+++ TEXTO DADO

No es fácil escribir sobre un hombre que acaba de morir. Menos aún si se trata de un hombre público, tan protagónico en nuestra historia como Hugo Chávez Frías. Todo duelo es una experiencia de respeto. Un homenaje al dolor. No es fácil, además, por el tipo de muerte que sorprendió, de manera inesperada, al Presidente.
Una muerte clínica, llena, seguro, de muchos sufrimientos, en medio de una terrible batalla entre quirófanos y jeringas.
La enfermedad es tan humana como la sed o los besos. Por desgracia. Nos toca a todos. No hay manera de acercarse o de mirar esa experiencia sin temblar, sin conmoverse.
No es fácil, tampoco, ponderar y escribir sobre esto en medio del asfixiante clima de confrontación en el que vive desde hace años el país. Un clima que, además, tiene mucho que ver justamente con Hugo Chávez. Es parte de su obra y de su herencia. Igual que la construcción de una industria dedicada a la exaltación religiosa de su persona. Desde hace demasiado, el Estado se ha convertido en una maquinaria de fe que, sin ningún pudor, aprovecha estos días para sacralizar al Presidente: El Cristo de los pobres, fue una de las frases publicitarias elegida por el Gobierno para inaugurar, en casi todos los medios, el velorio. El día de la consagración había llegado.

++++++
+++ ÍTEMS DE DATOS

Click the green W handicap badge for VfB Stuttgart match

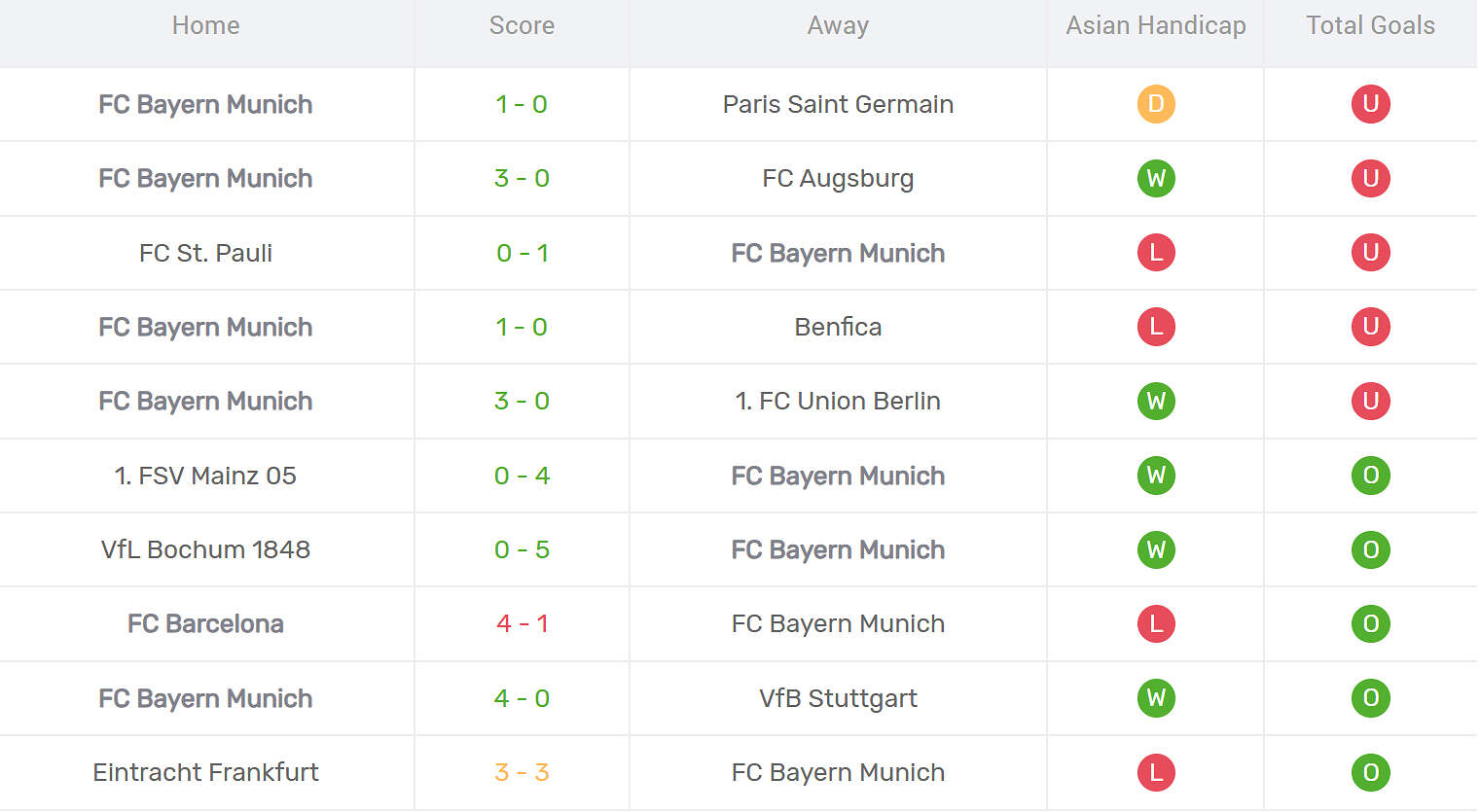point(1156,698)
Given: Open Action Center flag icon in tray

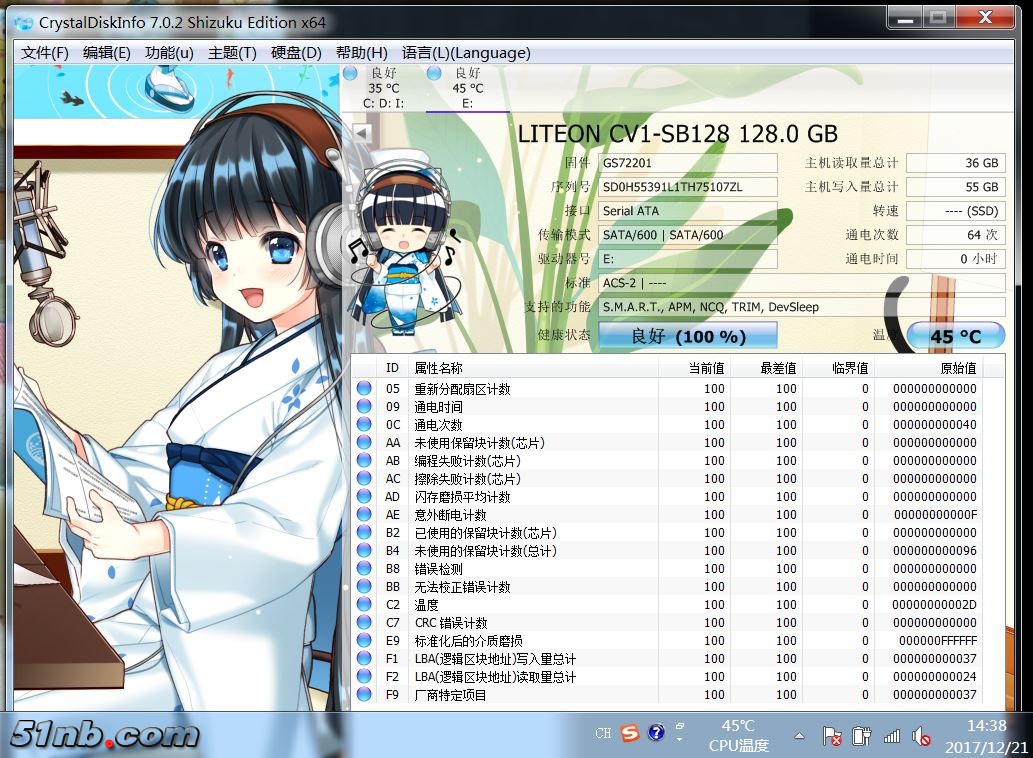Looking at the screenshot, I should (x=832, y=737).
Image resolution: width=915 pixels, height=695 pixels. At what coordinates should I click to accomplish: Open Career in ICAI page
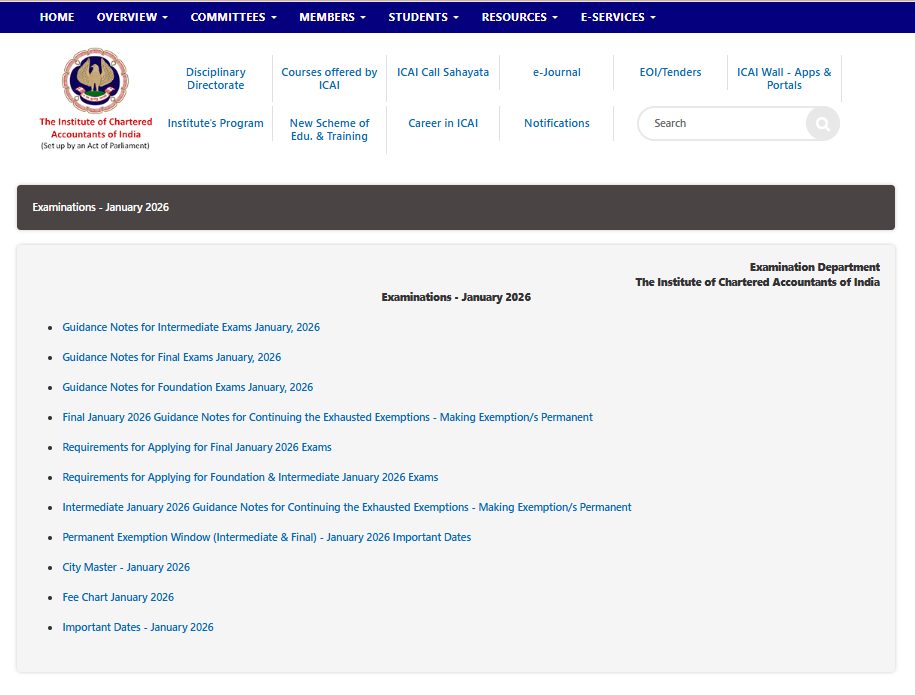[443, 123]
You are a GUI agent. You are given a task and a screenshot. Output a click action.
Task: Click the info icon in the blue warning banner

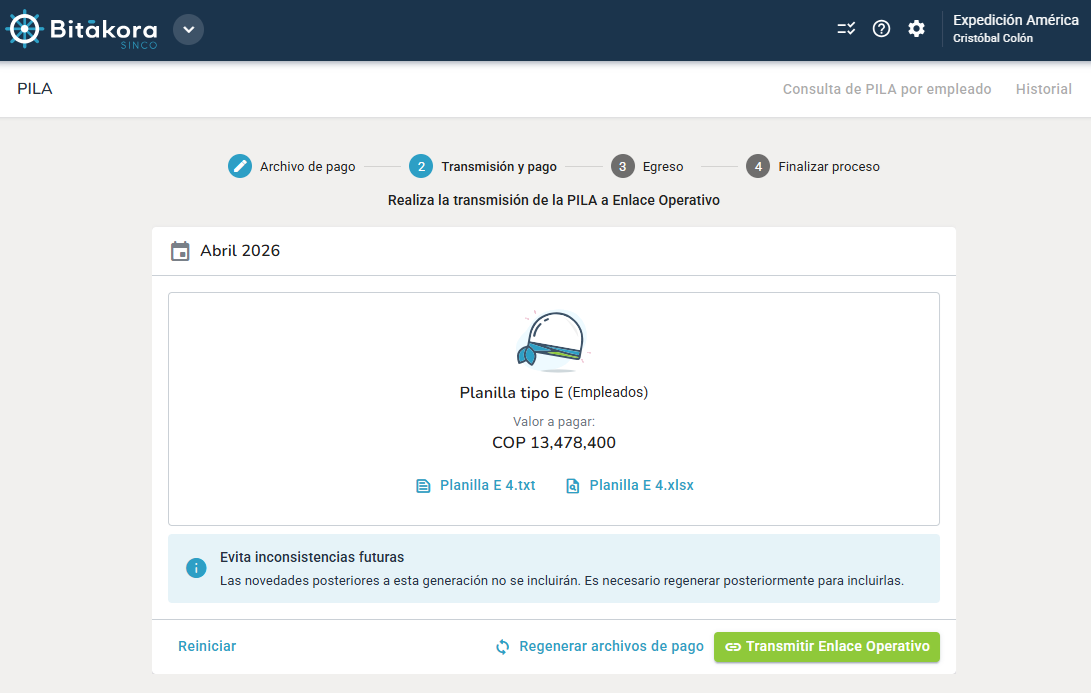[195, 567]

++++++

» **TAREAS**
A - En el texto sobre la muerte de Hugo Chávez, ¿qué frase publicitaria eligió el Gobierno para inaugurar el velorio?
B - Escribe una continuación del texto sobre la muerte de Hugo Chávez a partir de su última oración.
Los ítems no tienen relación con el texto.

» **RESPUESTAS**
A - El Cristo de los pobres.

B -
Las imágenes, genuinas y entrañables, de la gente acompañando el ataúd desde el hospital hasta la Academia Militar, se opacaban cada vez que la intención oficial trataba de aprovechar política o electoralmente tanto amor y tanto fervor popular. Durante el recorrido, las declaraciones del ministro de la Defensa, llamando a votar por Nicolás Maduro, representan, sin duda, el clímax del descaro, del abuso de poder, de la utilización grosera de la inocencia y del padecimiento de los otros.
La muerte no convierte a Hugo Chávez en alguien mejor o peor de lo que fue. Habrá que esperar para poder valorar con equilibrio su tránsito por la historia del país. Tendrá, quizás, que salvarse él mismo de la polarización que tanto promovió. Quienes piensan que todo lo que hizo es malo, quienes se sitúan en el costado de la total descalificación, probablemente practican la misma ceguera de aquellos que sostienen que en la cuarta república tampoco hubo nada bueno. Las versiones moralizantes de la historia nunca ofrecen análisis sino catecismos.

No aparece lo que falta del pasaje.